Advantages and Disadvantages of Phase III Trials

There are distinct advantages to a phase III design. For example, phase III studies control for many biases that threaten the interpretation of study results: Patient selection biases are largely eliminated, and exposure to the experimental condition (eg, drug administration) can be specified precisely.

At the same time, phase III design is subject to other biases, particularly those related to external validity: Patients in clinical trials are often highly selected, and settings in which clinical trials are conducted may have standards of care that differ significantly from those in nonresearch settings.[6]

In fact, only a small percentage of cancer patients participate in clinical trials; this percentage has been estimated to be 6%.[7] Most clinical trial participants are unrepresentative of typical cancer patients in a number of ways. For example, trial participants are likely to be younger: An analysis of Southwest Oncology Group therapeutic registrations over a 4-year period indicated that individuals over 65 years of age constituted only 23% of trial participants, whereas 54% of cancer cases are diagnosed in patients who fall into this age group.[8]

Beyond Phase III Trials

Thus, to provide adequate examination of the full effectiveness of cancer drugs—ie, how these drugs work in the patients and setting typically found in oncology clinical practice—one may need to go beyond phase III clinical trials. In fact, phase IV, “postmarketing” trials provide an ideal opportunity to examine how approved drugs actually perform in the context of patient and environmental factors that may influence acceptance, tolerance, and adherence to therapy. These factors can include comorbidity and intercurrent disease, availability of supportive and symptomatic care, transportation to treatment centers, economic factors (including health insurance and systems of health care), and patient and family preferences. Factors such as these can have a major influence on the effectiveness of drug therapies in the “real world” and can be examined through a variety of study designs.[5]

Multiple kinds of assessments can yield useful information about health-related quality of life in cancer patients, and various experimental and analytic designs may be appropriate, depending on the objectives of a particular study. Dr. Beitz’s paper clearly communicates the FDA’s flexible approach to evaluating new agents so that they will be available to cancer patients.
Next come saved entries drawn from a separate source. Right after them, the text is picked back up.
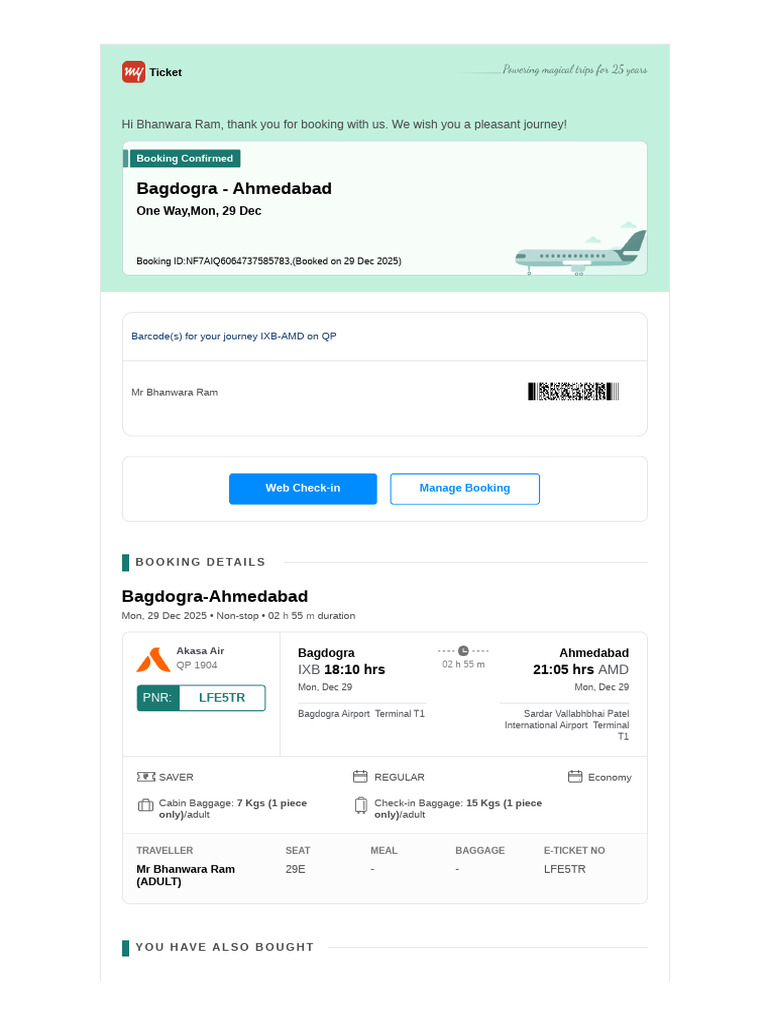
Task: Click the Booking ID text
Action: tap(269, 261)
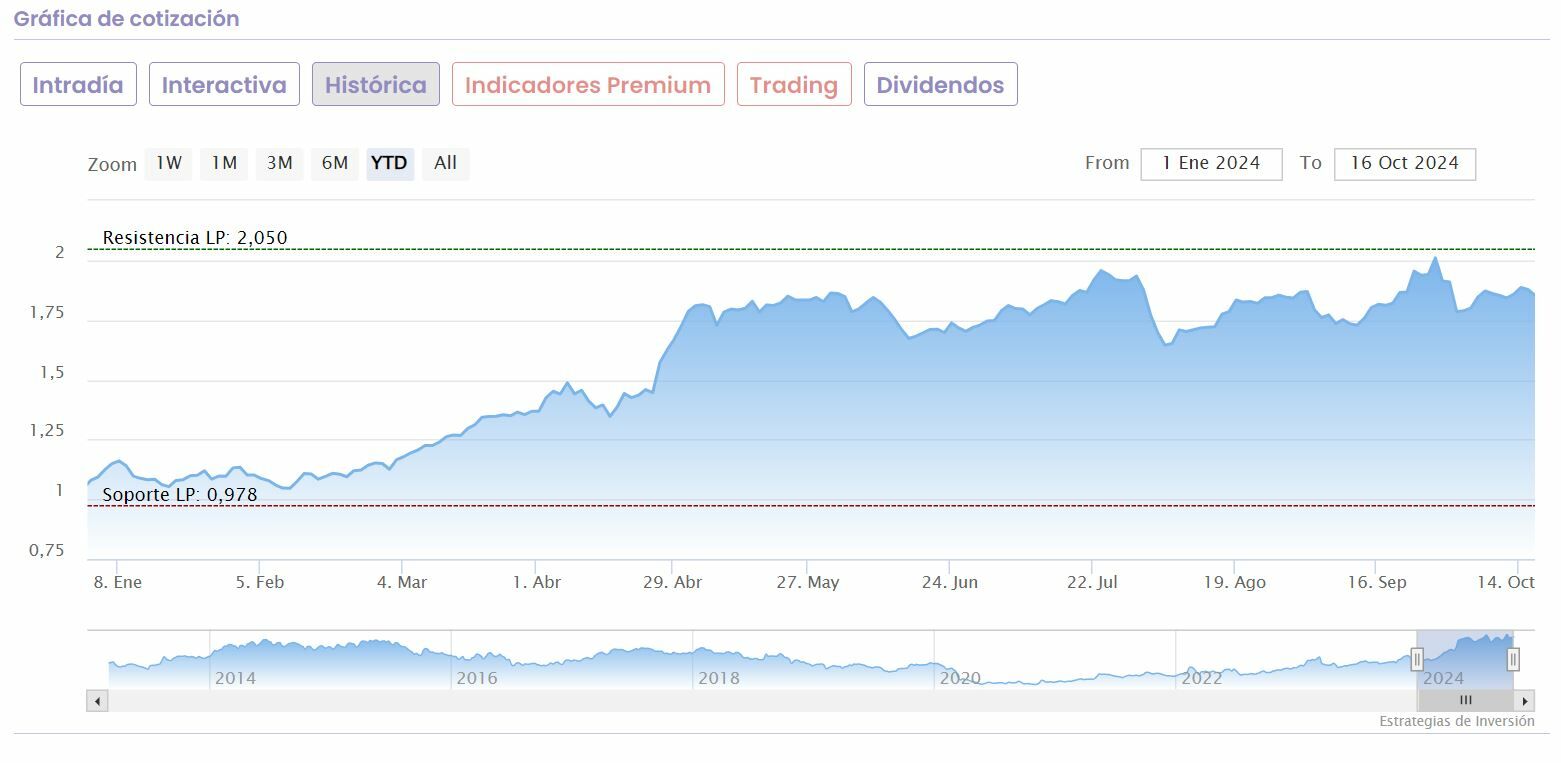The width and height of the screenshot is (1561, 763).
Task: Select the Histórica tab
Action: (x=376, y=85)
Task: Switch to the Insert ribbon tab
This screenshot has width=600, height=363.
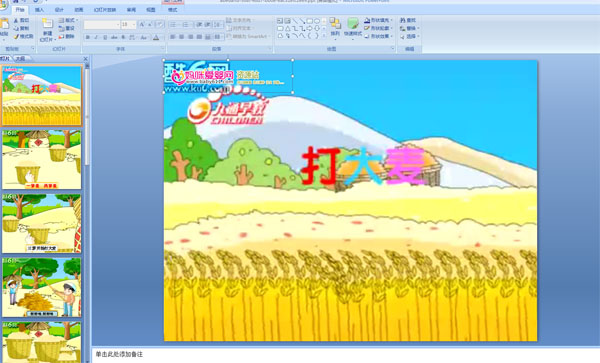Action: 39,10
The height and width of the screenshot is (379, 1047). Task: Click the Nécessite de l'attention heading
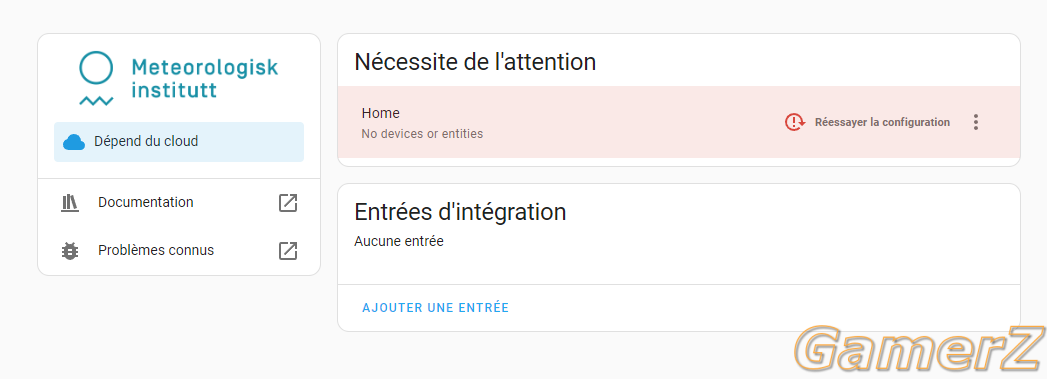point(475,62)
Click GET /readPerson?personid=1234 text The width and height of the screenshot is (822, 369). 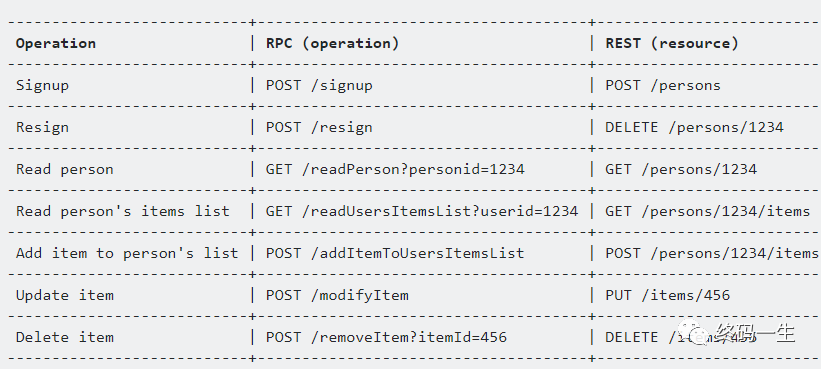click(395, 169)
It is hoped that the FDA will encourage continued evaluation of how these pharmaceuticals affect health-related quality of life as they are used in everyday clinical practice.


1. Gotay CC, Wilson M: Use of quality-of-life outcome assessments in current cancer clinical trials. Evaluation and the Health Professions 21:157-178, 1998.

2. Kosty MP, Fleishman SB, Herndon II JE, et al: Cisplatin, vinblastine, and hydrazine sulfate in advanced, non-small-cell lung cancer: A randomized placebo-controlled, double-blind phase III study of the Cancer and Leukemia Group B.J Clin Oncol 12:1113-1120, 1994.

3. Loprinzi CL, Kuross SA, O’Fallon JR, et al: Randomized placebo-controlled evaluation of hydrazine sulfate in patients with advanced colorectal cancer. J Clin Oncol 12:1121-1125, 1994.

4. Loprinzi CL, Goldberg RM, Su JQ, et al: Placebo-controlled trial of hydrazine sufate in patients with newly diagnosed non-small-cell lung cancer. J Clin Oncol 12:1126-1129, 1994.

5. Hays RD, Sherbourne CD, Bozzette SA: Pharmacoeconomics and quality of life research beyond the randomized clinical trial, in Spilker B (ed): Quality of Life and Pharmacoeconomics in Clinical Trials, 2nd ed, pp 155-159. Philadelphia, Lippincott-Raven, 1996.

6. Eddy DM: Rules for evaluating medical technologies, in Spilker B (ed): Quality of Life and Pharmacoeconomics in Clinical Trials, 2nd ed, pp 761-771. Philadelphia, Lippincott-Raven, 1996.

7. Friedman MA, Cain DF: National Cancer Institute sponsored clinical trials. Cancer 65:2376-2383, 1990.

8. Unger J, Hutchins L, Crowley J et al: Southwest Oncology Group (SWOG) accrual by sex, race, and age, compared to the US population rates (abstract). Proc Am Soc Clin Oncol 17:414a,1596, 1998.